> [WRITTEN EXERCISE]
Could you format the entries as a Markdown table with the columns "Row" and "Entry line", starting at the line that contains "This screenshot has width=1326, height=804." and continuing through the end of the entries? Leave out blank lines and pictures.

> [DATASET EXTRACT]

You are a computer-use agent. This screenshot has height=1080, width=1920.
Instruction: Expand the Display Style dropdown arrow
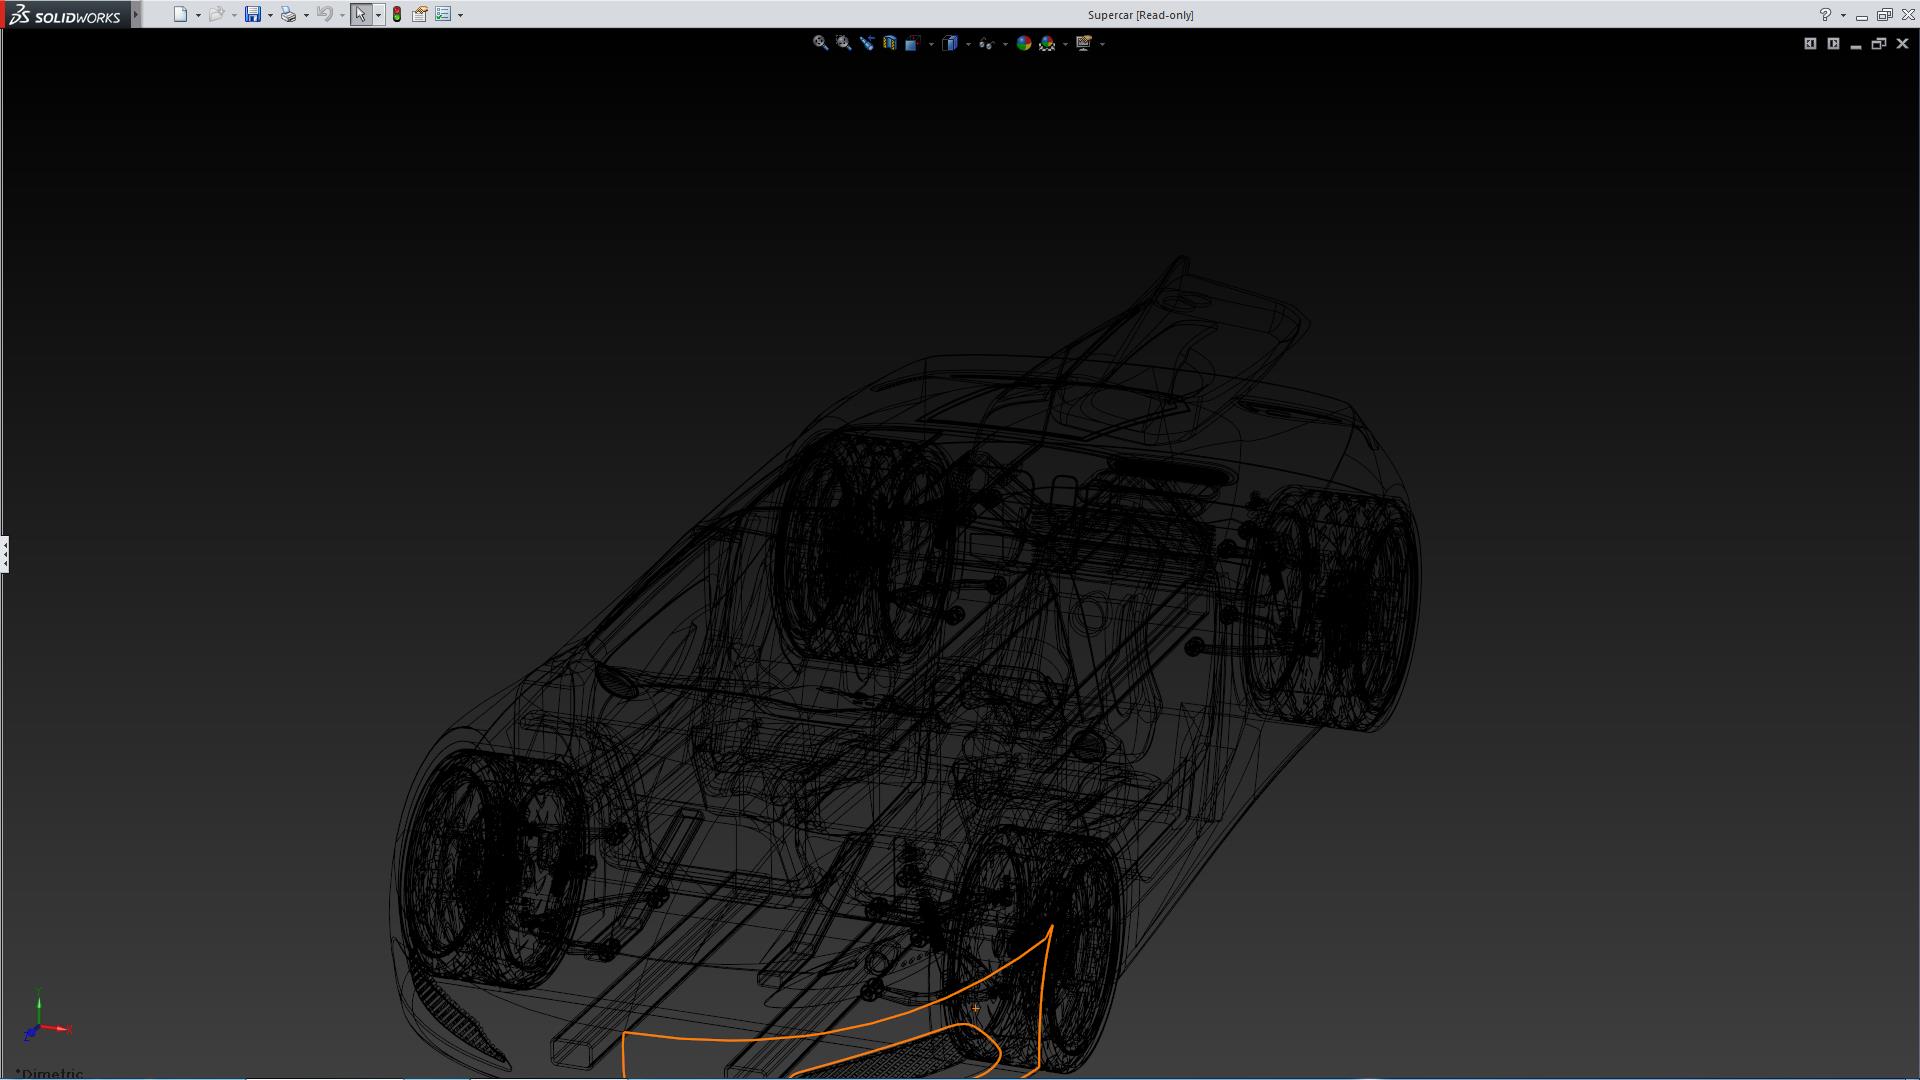(x=968, y=44)
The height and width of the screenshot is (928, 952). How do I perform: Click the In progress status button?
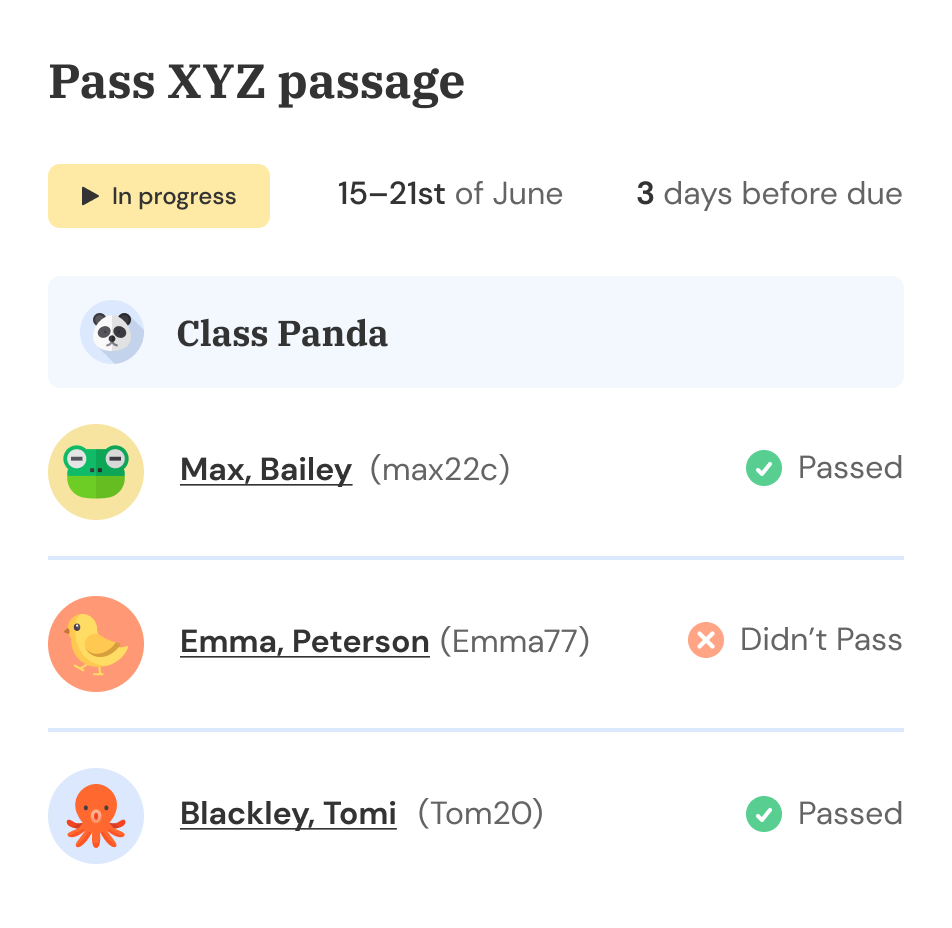(159, 196)
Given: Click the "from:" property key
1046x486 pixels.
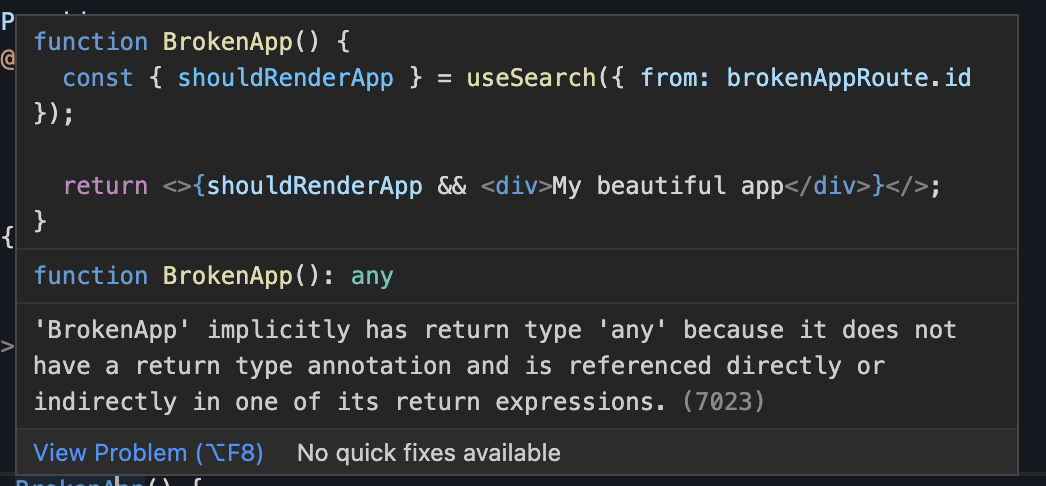Looking at the screenshot, I should (x=677, y=78).
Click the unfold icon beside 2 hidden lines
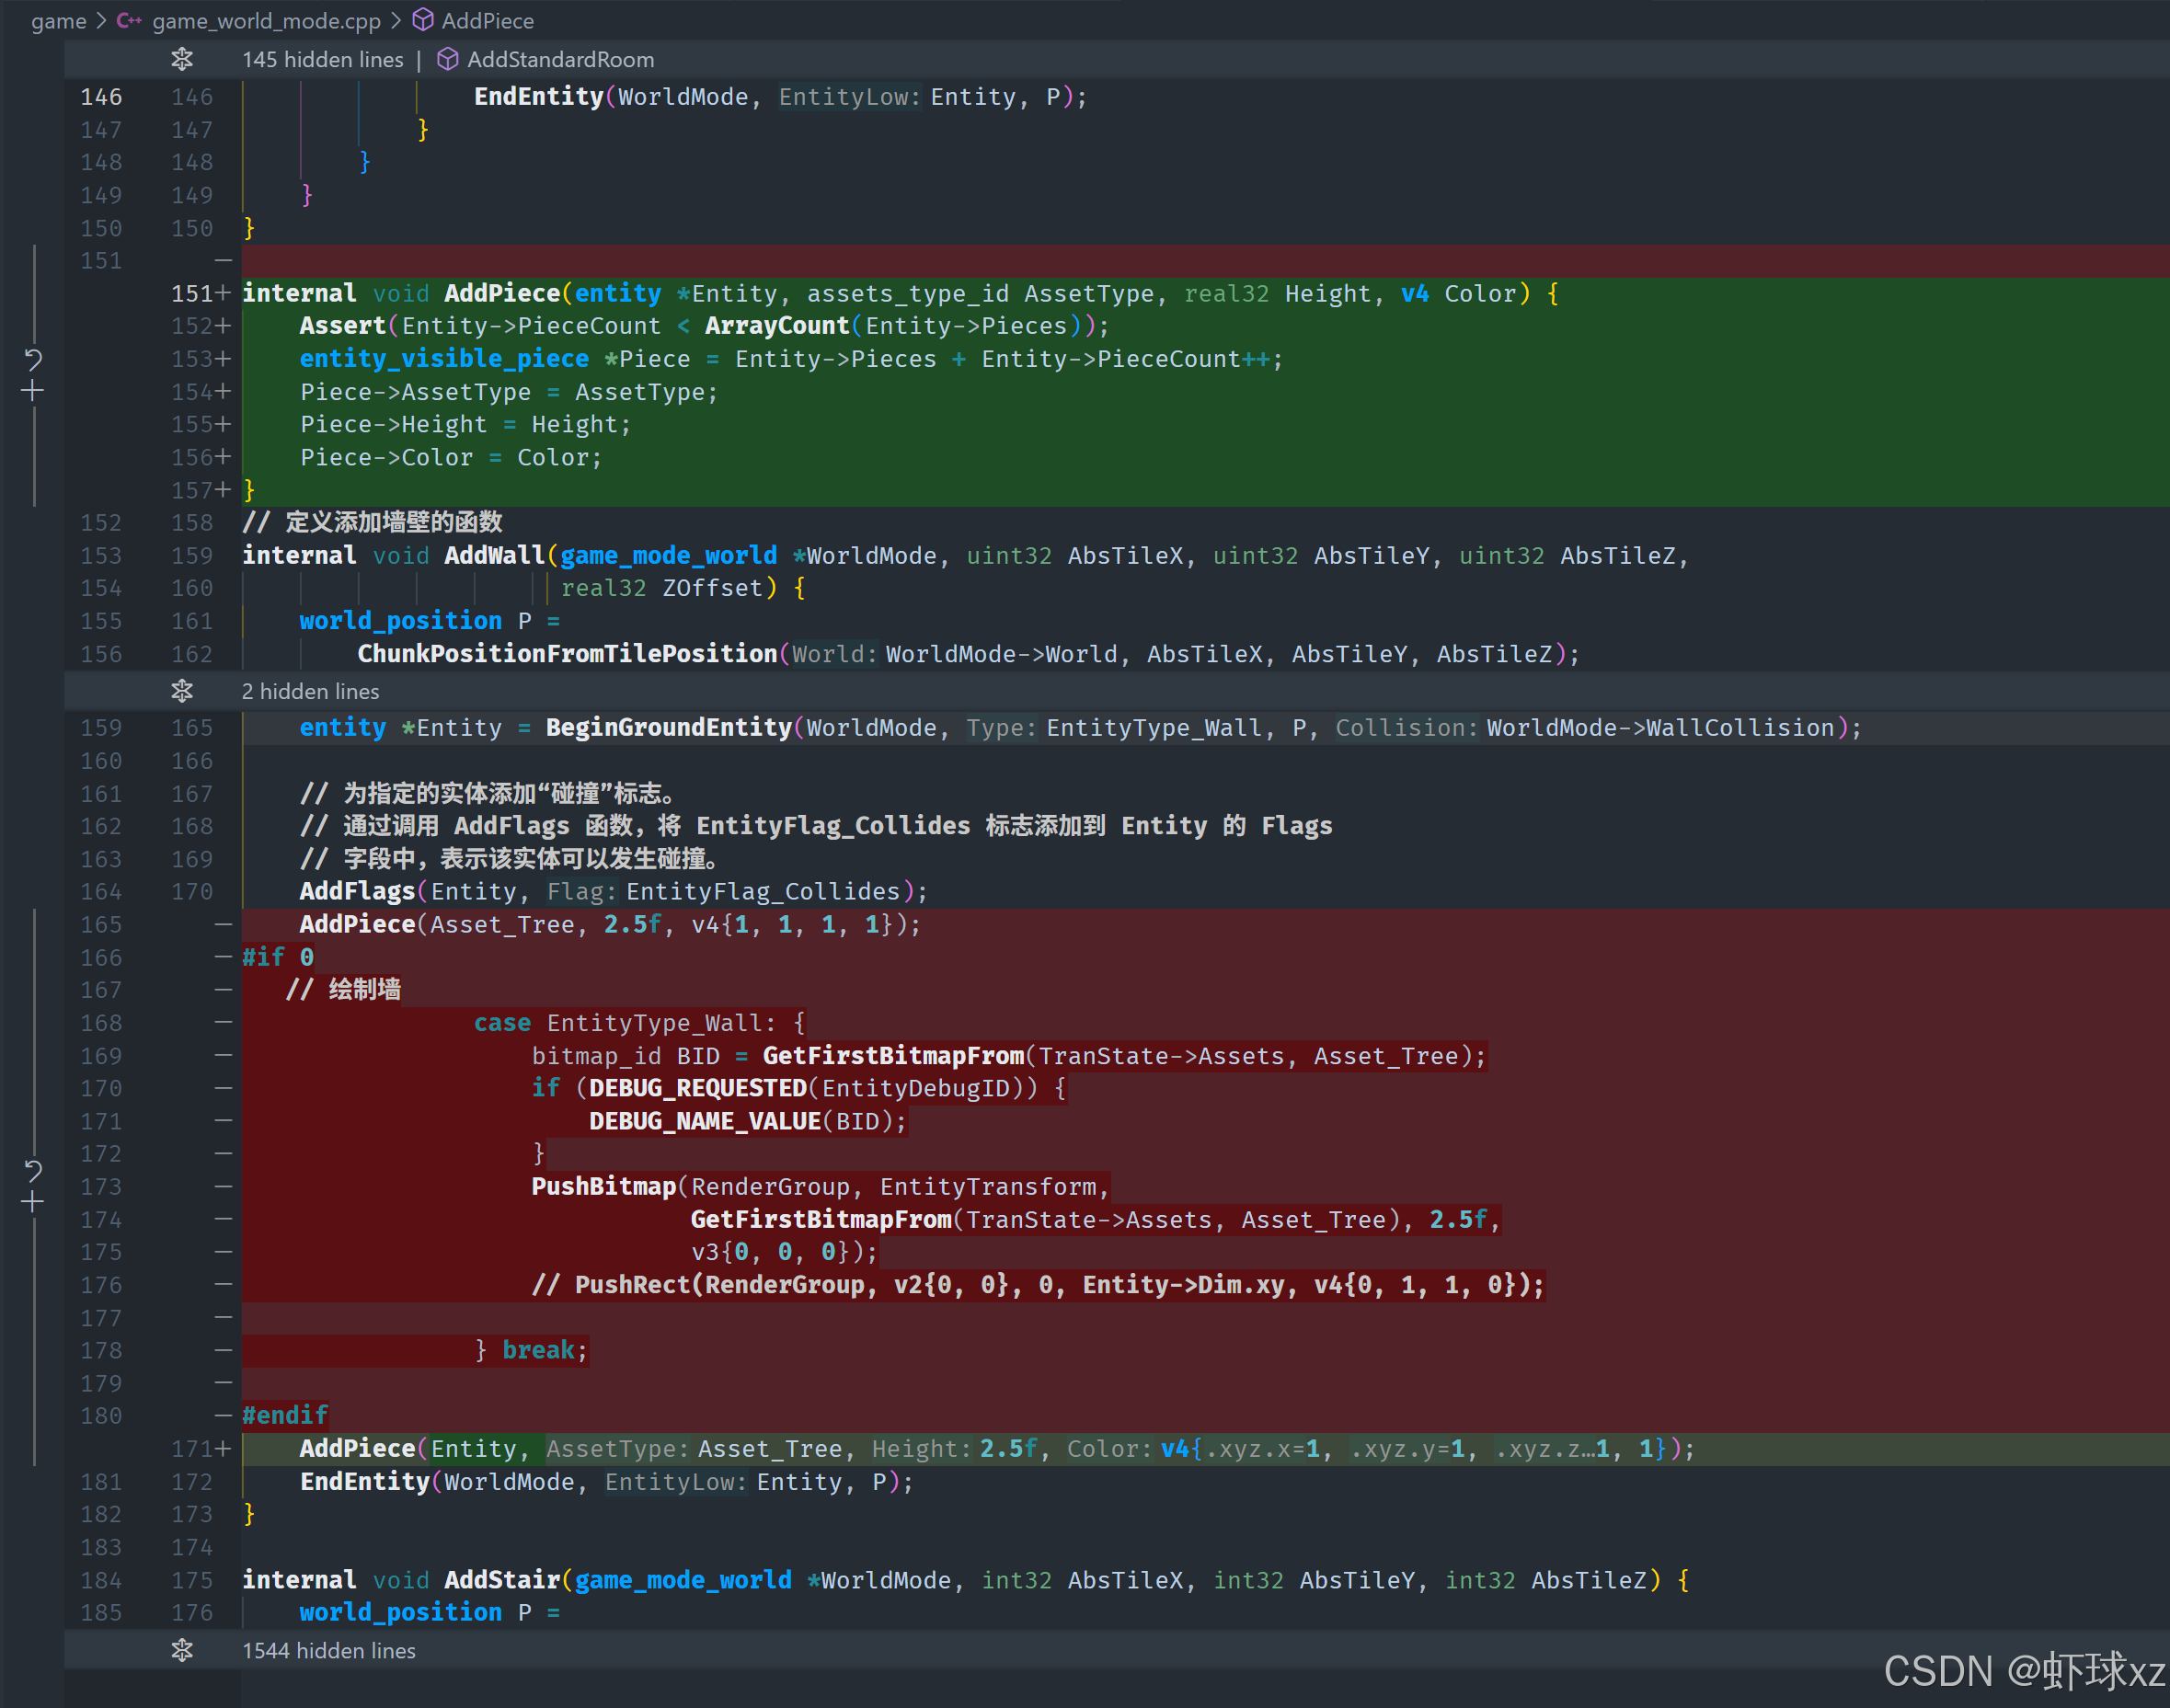The width and height of the screenshot is (2170, 1708). pos(182,691)
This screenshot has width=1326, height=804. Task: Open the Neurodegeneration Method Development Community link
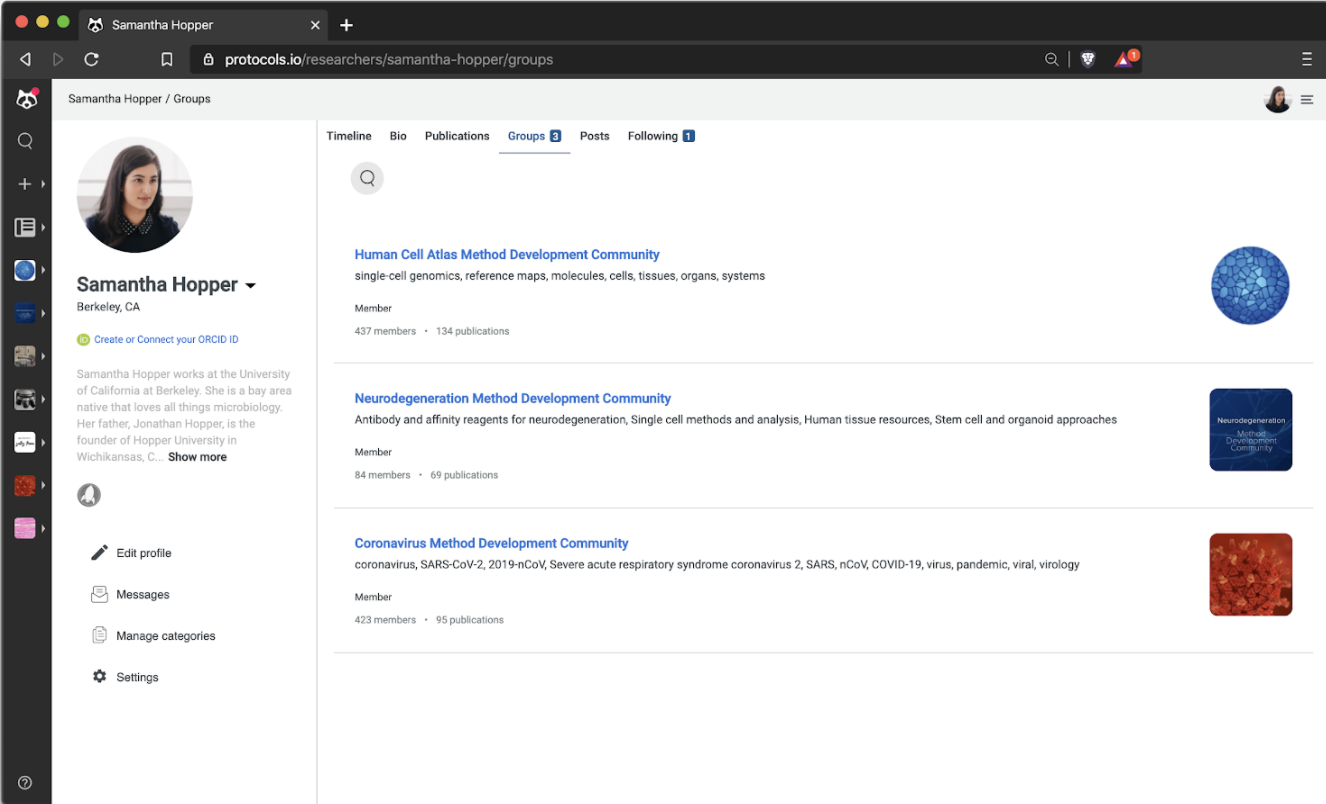point(512,398)
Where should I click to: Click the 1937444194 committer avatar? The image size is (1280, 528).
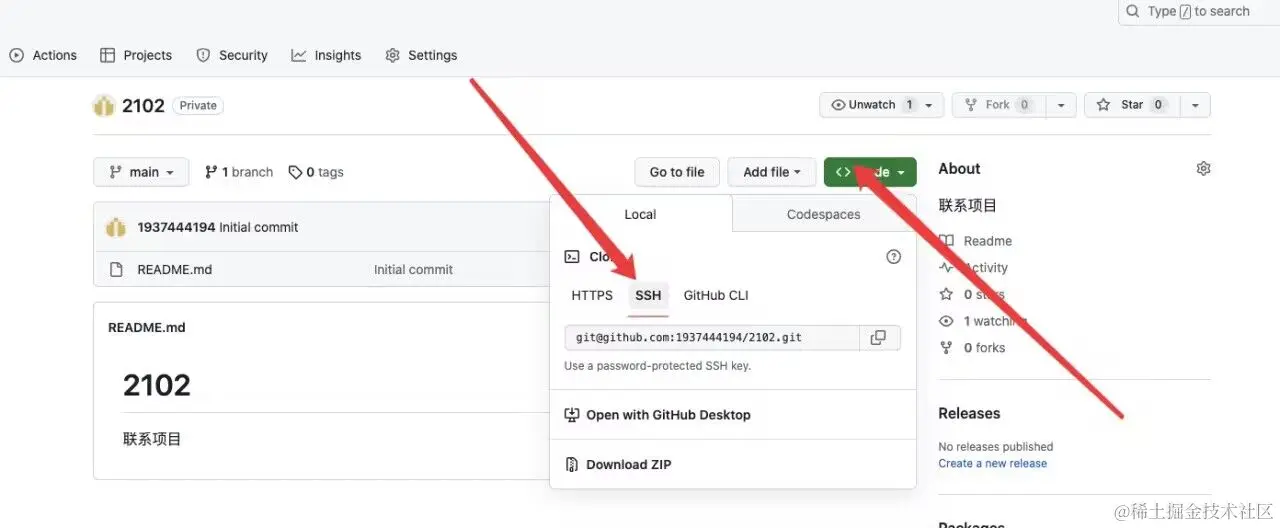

> [FINAL RESULT]
| Row | Entry line |
|---|---|
| 1 | This screenshot has width=1326, height=804. Task: Open the Neurodegeneration Method Development Community link |
| 2 | point(512,398) |
| 3 | Where should I click to: Click the 1937444194 committer avatar? The image size is (1280, 528). |